- RAW RECORDS:
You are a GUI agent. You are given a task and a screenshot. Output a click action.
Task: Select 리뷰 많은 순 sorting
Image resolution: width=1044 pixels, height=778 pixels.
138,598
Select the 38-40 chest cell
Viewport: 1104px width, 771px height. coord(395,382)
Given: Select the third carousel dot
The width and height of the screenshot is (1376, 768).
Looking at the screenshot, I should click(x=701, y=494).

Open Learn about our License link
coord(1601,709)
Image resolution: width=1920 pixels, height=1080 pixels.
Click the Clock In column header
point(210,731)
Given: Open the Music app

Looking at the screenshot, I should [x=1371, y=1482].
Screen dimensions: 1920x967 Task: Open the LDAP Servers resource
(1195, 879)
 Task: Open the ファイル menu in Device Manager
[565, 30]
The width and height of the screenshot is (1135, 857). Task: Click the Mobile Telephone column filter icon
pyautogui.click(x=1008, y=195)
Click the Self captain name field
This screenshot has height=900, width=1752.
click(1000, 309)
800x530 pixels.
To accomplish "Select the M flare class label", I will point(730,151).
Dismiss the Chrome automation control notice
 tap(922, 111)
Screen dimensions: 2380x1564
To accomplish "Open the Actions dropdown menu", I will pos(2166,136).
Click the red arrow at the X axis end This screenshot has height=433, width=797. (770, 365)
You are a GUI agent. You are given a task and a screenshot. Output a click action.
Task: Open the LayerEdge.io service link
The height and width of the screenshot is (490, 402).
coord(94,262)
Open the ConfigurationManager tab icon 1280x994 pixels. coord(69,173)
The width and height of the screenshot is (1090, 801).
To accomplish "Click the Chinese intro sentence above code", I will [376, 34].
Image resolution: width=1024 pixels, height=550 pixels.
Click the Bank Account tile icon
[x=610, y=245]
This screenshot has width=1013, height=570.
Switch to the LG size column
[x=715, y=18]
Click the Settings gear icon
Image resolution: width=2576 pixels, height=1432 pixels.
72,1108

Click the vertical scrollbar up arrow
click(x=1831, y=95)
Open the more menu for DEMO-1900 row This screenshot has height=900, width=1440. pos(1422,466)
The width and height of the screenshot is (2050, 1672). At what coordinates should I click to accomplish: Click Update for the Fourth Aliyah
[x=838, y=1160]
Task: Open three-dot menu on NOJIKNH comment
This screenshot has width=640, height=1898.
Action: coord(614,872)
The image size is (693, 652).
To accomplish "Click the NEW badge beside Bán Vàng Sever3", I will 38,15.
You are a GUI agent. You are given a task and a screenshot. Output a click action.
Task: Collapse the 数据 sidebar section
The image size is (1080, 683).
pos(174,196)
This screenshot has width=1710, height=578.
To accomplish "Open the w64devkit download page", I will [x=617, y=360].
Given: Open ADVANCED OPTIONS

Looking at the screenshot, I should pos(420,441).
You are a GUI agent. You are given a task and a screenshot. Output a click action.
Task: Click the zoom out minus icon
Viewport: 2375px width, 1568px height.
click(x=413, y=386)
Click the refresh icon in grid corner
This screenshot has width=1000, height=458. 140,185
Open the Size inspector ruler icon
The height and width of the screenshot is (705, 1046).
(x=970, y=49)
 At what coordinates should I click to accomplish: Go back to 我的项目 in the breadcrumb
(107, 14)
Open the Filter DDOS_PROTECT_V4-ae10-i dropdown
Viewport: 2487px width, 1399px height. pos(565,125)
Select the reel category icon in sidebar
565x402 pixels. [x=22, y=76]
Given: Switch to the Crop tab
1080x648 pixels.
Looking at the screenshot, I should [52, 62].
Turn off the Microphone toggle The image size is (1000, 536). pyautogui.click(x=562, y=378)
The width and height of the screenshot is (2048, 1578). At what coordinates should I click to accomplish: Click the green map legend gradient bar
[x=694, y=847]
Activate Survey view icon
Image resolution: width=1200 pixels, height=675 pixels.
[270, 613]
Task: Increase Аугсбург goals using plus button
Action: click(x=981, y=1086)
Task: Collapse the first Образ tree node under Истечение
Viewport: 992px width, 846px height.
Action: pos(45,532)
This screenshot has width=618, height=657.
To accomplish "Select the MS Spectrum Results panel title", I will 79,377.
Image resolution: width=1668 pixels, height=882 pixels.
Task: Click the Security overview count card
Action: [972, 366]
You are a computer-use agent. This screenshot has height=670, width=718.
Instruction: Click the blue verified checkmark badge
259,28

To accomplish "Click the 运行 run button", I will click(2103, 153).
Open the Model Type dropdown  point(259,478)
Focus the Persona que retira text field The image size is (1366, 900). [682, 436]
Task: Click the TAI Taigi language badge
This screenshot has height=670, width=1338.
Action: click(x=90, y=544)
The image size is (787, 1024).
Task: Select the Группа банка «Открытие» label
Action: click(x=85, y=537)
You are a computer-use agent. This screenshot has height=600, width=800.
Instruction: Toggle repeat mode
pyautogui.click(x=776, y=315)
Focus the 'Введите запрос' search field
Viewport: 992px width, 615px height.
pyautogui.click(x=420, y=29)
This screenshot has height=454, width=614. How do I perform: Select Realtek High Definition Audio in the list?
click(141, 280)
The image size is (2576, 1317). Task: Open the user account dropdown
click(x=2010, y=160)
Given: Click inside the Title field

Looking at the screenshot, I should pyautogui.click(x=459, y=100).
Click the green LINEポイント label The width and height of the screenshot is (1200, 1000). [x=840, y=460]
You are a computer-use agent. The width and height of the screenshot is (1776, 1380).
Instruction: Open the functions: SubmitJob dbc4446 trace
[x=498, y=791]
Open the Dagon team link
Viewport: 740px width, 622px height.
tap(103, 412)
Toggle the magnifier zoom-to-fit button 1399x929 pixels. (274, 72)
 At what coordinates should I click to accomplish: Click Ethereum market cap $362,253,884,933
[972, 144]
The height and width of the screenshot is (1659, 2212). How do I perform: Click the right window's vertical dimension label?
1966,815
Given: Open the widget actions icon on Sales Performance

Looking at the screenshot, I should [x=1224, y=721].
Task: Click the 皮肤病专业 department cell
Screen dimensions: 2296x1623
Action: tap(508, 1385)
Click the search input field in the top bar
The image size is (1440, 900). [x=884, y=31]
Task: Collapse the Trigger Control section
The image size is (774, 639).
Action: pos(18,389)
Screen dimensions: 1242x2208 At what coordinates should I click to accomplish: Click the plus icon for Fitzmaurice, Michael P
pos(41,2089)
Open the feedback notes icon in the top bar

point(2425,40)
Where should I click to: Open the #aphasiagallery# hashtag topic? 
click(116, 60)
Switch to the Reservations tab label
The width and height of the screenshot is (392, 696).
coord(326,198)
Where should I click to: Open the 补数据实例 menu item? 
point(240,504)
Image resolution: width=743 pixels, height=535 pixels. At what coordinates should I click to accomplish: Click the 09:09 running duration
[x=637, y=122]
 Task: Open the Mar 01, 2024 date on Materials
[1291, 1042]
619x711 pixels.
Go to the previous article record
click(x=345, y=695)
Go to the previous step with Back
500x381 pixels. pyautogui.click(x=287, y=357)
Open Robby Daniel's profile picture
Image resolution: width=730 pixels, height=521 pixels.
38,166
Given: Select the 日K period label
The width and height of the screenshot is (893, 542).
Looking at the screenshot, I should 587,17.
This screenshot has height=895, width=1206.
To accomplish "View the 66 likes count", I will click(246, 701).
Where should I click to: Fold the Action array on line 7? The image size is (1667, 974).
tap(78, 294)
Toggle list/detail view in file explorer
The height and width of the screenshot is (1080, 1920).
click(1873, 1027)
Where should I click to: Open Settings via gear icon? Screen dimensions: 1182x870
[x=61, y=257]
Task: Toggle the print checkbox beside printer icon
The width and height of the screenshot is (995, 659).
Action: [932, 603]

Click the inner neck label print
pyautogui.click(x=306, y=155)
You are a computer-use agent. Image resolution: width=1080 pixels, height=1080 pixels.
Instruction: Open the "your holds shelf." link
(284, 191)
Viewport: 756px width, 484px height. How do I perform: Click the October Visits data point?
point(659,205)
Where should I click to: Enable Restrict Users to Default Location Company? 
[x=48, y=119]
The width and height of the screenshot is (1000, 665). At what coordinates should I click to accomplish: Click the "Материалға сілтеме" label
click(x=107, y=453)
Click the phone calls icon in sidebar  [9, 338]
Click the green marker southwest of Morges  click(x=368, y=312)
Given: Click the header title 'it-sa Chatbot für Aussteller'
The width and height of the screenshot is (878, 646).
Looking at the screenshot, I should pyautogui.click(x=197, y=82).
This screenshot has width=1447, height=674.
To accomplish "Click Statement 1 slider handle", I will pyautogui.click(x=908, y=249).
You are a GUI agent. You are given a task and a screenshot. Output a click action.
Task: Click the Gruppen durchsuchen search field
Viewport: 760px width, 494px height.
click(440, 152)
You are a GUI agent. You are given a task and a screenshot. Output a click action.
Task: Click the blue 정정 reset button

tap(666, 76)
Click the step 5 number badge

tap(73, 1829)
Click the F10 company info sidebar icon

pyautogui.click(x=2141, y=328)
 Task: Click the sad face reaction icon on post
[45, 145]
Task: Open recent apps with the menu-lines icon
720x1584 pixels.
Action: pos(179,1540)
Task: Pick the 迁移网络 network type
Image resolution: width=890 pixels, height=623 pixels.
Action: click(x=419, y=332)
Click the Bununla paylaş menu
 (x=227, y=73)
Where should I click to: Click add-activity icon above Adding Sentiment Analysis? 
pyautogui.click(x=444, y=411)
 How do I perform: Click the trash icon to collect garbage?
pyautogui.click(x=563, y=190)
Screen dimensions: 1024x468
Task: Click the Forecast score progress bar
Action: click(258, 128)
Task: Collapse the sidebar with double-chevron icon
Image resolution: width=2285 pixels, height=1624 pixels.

- DIRECTIVE:
Repeat without any change the lines between the one holding "Click the green LINEポイント" and the one holding "Action: tap(508, 1385)", inclusive.

- WRITTEN RESPONSE:
Click the green LINEポイント label The width and height of the screenshot is (1200, 1000). [x=840, y=460]
You are a computer-use agent. The width and height of the screenshot is (1776, 1380).
Instruction: Open the functions: SubmitJob dbc4446 trace
[x=498, y=791]
Open the Dagon team link
Viewport: 740px width, 622px height.
tap(103, 412)
Toggle the magnifier zoom-to-fit button 1399x929 pixels. (274, 72)
 At what coordinates should I click to accomplish: Click Ethereum market cap $362,253,884,933
[972, 144]
The height and width of the screenshot is (1659, 2212). How do I perform: Click the right window's vertical dimension label?
1966,815
Given: Open the widget actions icon on Sales Performance

Looking at the screenshot, I should [x=1224, y=721].
Task: Click the 皮肤病专业 department cell
Screen dimensions: 2296x1623
Action: tap(508, 1385)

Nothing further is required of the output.